## EXERCISE
Your reply must be the number of lines in the entries that hold the word "computer", and nothing else.

··· DATA EXCERPTS

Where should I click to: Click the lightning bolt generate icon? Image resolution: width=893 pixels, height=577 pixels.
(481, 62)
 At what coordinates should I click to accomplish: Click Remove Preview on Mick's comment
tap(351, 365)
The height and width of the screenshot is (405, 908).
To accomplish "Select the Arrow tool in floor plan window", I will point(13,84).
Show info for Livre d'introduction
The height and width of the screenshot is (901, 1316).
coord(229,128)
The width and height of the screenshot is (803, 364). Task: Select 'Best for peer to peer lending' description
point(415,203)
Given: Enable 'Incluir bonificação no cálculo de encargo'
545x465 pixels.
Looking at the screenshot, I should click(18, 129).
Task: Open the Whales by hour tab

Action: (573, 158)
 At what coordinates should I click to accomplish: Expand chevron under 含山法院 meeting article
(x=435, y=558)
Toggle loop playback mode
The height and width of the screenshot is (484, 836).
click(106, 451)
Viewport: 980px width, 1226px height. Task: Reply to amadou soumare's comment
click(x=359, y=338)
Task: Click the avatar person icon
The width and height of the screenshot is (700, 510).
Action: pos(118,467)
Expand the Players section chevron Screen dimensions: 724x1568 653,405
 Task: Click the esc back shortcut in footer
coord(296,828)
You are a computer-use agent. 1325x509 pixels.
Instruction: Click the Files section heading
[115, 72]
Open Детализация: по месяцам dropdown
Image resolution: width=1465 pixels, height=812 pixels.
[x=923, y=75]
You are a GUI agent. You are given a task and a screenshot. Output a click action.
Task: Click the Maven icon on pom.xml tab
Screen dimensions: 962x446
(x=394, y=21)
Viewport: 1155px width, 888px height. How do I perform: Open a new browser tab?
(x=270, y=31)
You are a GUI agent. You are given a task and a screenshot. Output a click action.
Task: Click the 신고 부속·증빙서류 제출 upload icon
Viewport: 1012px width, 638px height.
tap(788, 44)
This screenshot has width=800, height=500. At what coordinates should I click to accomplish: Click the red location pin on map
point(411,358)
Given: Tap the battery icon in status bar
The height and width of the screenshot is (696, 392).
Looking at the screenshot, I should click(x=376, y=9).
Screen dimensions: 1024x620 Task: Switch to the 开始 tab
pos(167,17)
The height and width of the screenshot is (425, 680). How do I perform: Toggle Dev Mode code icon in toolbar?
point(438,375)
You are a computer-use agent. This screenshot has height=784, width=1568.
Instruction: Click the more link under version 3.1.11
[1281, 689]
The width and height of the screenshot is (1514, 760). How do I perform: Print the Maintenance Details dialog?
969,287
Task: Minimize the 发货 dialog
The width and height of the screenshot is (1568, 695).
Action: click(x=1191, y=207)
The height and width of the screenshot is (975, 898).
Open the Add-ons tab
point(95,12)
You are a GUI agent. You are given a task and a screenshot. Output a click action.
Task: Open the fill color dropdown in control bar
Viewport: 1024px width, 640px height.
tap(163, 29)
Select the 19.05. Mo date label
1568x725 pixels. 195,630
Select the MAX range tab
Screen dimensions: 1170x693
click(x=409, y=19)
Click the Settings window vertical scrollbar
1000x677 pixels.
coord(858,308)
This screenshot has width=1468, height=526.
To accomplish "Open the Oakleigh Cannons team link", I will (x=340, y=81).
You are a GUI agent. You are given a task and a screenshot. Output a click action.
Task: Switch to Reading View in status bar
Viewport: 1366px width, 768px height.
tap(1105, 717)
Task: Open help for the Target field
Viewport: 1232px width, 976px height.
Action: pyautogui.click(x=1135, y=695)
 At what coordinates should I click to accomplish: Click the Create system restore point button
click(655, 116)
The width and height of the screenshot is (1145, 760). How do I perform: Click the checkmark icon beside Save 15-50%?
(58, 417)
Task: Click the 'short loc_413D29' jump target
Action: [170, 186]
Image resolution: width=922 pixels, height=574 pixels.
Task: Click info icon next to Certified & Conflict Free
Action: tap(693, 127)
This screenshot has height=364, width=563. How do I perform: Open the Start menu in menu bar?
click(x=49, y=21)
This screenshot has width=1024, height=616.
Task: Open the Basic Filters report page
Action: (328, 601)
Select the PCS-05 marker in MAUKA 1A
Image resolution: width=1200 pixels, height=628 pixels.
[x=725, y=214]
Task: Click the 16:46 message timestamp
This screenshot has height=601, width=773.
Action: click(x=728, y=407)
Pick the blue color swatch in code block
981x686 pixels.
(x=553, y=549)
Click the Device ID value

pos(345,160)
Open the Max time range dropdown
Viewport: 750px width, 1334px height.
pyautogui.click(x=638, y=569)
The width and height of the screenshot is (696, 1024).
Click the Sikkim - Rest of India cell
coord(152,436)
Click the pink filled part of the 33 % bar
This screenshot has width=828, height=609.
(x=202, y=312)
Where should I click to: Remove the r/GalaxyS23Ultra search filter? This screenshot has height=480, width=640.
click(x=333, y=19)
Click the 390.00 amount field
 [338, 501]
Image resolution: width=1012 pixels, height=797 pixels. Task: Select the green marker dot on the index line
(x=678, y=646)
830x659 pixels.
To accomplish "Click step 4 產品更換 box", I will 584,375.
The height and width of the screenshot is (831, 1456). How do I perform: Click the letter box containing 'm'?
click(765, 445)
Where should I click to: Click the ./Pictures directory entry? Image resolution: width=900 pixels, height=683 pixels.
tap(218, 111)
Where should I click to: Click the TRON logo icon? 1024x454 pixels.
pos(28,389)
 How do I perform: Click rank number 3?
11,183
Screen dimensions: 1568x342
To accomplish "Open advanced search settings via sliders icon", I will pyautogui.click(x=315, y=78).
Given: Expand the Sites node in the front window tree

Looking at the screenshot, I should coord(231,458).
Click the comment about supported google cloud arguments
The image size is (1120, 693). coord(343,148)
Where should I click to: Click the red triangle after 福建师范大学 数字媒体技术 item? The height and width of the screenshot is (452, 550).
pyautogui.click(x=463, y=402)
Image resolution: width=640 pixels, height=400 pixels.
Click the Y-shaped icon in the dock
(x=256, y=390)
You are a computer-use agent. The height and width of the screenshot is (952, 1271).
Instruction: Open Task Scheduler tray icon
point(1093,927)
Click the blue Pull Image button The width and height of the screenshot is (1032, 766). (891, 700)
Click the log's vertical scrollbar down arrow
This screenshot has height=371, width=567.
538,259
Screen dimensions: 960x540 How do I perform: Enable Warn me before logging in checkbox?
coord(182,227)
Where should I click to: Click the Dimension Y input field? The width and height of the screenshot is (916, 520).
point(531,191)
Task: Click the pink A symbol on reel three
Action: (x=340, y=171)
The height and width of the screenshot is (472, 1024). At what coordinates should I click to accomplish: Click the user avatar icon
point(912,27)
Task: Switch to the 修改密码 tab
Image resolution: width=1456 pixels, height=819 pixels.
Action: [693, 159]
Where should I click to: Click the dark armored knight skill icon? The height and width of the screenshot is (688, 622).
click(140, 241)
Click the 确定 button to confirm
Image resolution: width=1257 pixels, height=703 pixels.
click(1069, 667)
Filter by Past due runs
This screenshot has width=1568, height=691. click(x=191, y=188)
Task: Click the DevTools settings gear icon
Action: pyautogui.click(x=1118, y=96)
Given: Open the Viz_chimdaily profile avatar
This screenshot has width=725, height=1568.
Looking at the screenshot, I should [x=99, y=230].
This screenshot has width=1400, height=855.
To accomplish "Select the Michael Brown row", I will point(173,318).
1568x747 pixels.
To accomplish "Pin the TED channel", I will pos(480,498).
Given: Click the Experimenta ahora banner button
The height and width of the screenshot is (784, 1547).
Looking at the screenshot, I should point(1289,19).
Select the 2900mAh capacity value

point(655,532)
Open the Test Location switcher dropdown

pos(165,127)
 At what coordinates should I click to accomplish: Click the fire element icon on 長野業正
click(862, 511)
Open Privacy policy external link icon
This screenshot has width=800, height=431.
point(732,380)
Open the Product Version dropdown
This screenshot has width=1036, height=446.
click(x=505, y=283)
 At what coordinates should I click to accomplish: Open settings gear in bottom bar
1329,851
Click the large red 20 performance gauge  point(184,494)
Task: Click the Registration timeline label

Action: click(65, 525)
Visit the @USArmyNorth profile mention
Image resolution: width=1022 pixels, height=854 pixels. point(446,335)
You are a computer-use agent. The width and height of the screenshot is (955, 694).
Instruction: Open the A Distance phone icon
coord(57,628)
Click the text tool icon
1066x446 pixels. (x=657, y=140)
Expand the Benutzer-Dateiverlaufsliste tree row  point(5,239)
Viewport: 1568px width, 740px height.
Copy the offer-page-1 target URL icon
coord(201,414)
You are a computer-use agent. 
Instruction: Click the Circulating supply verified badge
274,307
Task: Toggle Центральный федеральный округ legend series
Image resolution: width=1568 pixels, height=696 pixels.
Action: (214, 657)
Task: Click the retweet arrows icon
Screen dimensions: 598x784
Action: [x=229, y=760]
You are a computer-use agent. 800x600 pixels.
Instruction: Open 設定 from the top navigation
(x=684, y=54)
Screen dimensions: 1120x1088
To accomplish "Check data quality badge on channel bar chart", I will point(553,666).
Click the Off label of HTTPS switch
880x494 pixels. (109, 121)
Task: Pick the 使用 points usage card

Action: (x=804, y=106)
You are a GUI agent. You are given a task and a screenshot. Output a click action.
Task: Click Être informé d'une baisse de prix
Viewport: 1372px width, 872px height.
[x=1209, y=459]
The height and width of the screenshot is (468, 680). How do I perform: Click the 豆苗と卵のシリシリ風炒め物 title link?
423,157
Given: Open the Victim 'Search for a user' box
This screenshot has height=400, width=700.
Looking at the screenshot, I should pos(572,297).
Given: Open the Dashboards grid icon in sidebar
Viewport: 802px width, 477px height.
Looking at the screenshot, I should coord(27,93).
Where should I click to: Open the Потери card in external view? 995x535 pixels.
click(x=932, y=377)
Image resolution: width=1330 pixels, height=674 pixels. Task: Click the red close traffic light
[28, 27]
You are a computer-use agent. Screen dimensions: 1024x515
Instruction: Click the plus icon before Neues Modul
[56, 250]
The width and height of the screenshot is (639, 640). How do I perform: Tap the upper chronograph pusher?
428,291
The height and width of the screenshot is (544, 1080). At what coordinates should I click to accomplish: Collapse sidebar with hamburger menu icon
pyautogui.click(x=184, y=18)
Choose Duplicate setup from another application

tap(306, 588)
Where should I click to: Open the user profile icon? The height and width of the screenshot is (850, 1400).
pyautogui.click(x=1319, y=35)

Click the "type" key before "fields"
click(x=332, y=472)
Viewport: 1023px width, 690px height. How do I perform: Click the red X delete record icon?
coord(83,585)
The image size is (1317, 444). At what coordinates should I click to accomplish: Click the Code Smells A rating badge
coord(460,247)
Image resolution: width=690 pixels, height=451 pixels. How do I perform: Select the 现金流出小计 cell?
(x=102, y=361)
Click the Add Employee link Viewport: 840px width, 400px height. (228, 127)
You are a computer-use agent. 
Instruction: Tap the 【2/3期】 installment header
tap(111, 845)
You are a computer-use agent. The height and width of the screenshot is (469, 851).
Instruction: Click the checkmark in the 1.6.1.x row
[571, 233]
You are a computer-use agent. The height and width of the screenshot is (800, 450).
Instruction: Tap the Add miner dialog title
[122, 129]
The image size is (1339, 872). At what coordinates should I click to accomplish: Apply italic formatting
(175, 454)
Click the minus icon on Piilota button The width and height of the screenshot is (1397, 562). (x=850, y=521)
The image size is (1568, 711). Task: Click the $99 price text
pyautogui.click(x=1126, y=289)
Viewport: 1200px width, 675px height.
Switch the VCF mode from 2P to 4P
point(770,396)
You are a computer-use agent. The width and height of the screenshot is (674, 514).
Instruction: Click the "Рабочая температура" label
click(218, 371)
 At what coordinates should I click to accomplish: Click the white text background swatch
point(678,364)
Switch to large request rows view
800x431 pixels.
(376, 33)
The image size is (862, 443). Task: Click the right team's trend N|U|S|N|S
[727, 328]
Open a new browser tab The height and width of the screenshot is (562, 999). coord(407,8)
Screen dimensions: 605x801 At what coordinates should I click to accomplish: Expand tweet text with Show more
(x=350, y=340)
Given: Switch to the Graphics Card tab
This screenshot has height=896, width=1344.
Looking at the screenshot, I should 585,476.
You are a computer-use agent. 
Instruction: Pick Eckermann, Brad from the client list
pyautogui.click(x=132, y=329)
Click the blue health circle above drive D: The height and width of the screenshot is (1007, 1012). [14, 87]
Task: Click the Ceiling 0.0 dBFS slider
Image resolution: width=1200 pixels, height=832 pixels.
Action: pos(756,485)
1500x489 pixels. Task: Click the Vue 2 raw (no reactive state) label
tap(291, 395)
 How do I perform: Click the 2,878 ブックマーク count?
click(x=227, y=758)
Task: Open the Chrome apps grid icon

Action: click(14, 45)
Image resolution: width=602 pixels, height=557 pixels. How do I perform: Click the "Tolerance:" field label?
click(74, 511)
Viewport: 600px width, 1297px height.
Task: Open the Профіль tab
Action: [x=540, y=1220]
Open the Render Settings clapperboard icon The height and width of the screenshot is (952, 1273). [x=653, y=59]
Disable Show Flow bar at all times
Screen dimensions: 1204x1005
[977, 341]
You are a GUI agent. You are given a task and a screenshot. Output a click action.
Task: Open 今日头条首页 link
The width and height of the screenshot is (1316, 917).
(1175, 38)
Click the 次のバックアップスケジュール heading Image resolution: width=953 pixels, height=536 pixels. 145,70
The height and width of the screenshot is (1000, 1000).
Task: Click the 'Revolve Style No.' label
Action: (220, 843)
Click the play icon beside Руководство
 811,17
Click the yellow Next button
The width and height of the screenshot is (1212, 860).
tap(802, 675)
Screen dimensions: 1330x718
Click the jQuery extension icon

······

## ANSWER FOR THE TASK
12